PITTSBURGH (KDKA Newsradio) — Pittsburgh-based attorney Jason Richey announced his run for governor of Pennsylvania on the KDKA Radio Morning Show on Thursday.
“It’s nice to announce, formally for the first time — on your program exclusively — that I will be running for governor as a Republican,” he said. “We are trying to come in as an outsider to change the direction of Pennsylvania.”
Richey, a 49-year-old western Pennsylvania native and a lawyer at K&L Gates, became interested in running during the COVID-19 pandemic.
“We had a situation where we had orders from [Gov. Tom Wolf] to send the COVID patients back into the nursing homes, and at the same time, our Health Secretary [Rachel Levine] is pulling her mother out of the nursing home.

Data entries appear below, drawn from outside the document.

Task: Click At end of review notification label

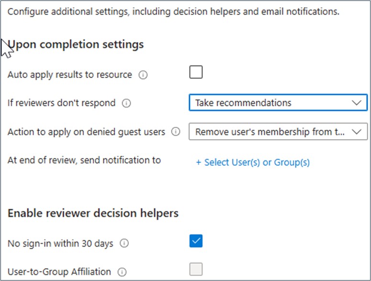Action: pos(84,160)
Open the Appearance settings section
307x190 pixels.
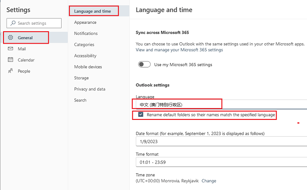(x=85, y=22)
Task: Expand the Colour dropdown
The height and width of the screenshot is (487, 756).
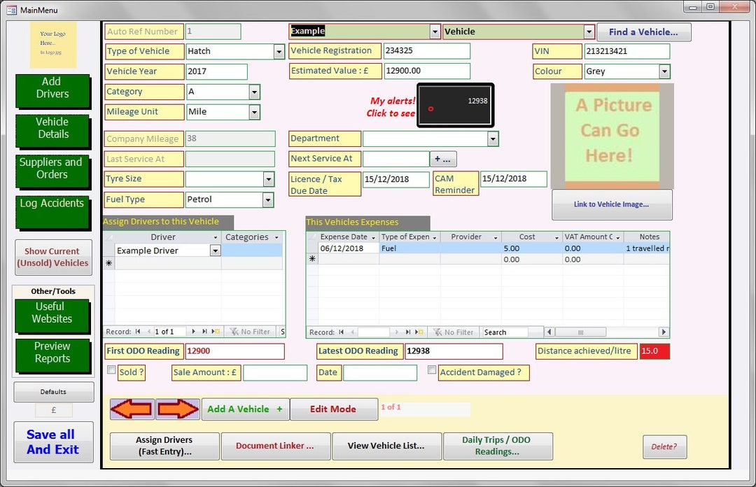Action: point(664,71)
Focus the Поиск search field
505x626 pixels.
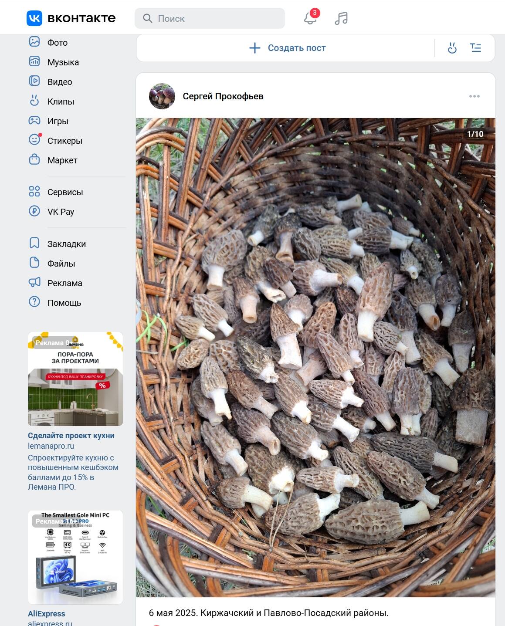click(210, 18)
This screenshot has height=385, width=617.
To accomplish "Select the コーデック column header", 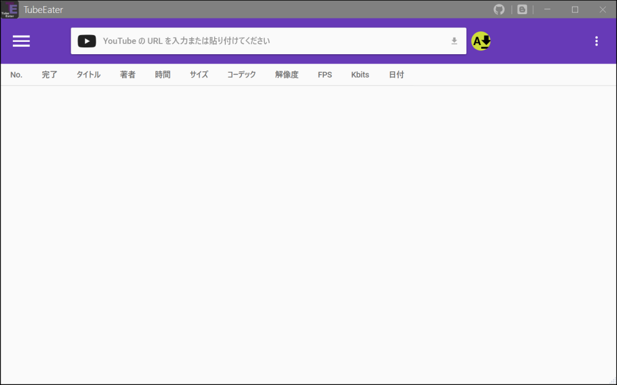I will [x=241, y=75].
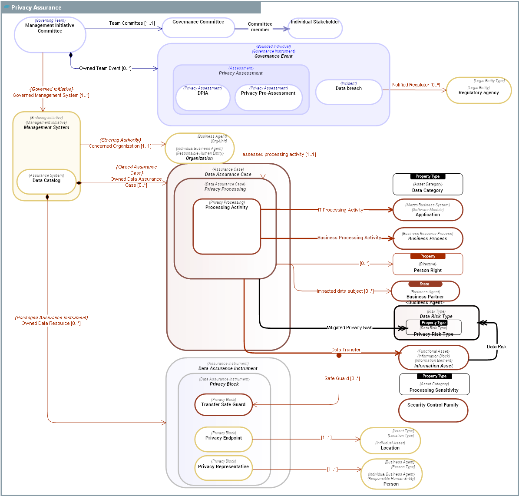Click the assessed processing activity [1..1] label
Image resolution: width=519 pixels, height=496 pixels.
(280, 154)
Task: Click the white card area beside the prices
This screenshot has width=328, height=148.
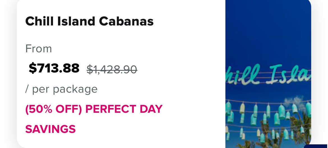Action: pos(180,69)
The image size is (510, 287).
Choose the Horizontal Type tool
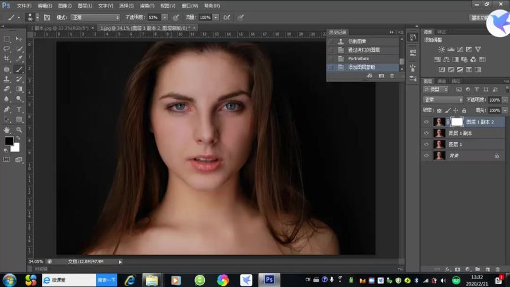coord(19,109)
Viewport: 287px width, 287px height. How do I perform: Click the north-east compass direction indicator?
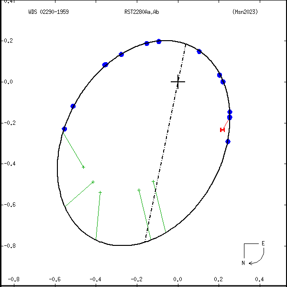click(253, 253)
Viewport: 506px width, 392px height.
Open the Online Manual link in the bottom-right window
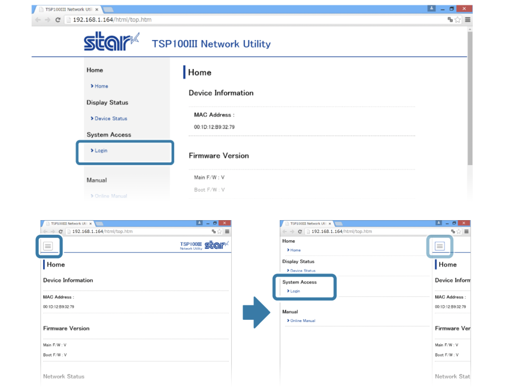tap(302, 321)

“We had decisions made from our governor where his cabinet company could stay open, but other people’s businesses weren’t, or that landscaping could go forward but construction couldn’t. So it was very, very arbitrary.
“Finally, this decision he made to ignore the Legislature and essentially take dictator powers through the Emergency Powers Act, something that the people of Pennsylvania just overruled on Election Day.
“And,” Richey continued, “we have an attorney general in Josh Shapiro who’s supposed to be protecting our constitutional rights, supposed to be protecting the rule of law, and he didn’t do anything at all. No investigation on any of that because that would not have been in the best interests of his political career. And so, that upset me. It upset me as a citizen of Pennsylvania. It upset me as an attorney.”
Richey said his son suggested he run for governor. Although this is his first foray into politics, Richey knows state government through his work as an attorney.
“On behalf of clients at K&L Gates, I’ve been around challenging government action now in about 40 states,” he said. “That experience is going to be incredibly valuable as we have to fix what's happening in Pennsylvania.”
Richey developed his own plan for the future of the state, which he calls a “contract with Pennsylvanians.” It aims at lowering taxes, driving business investment, and continuing to develop the energy, manufacturing and construction sectors. He also said he plans to eliminate wasteful spending.
Richey is a husband and father of three teenage boys in Sewickley.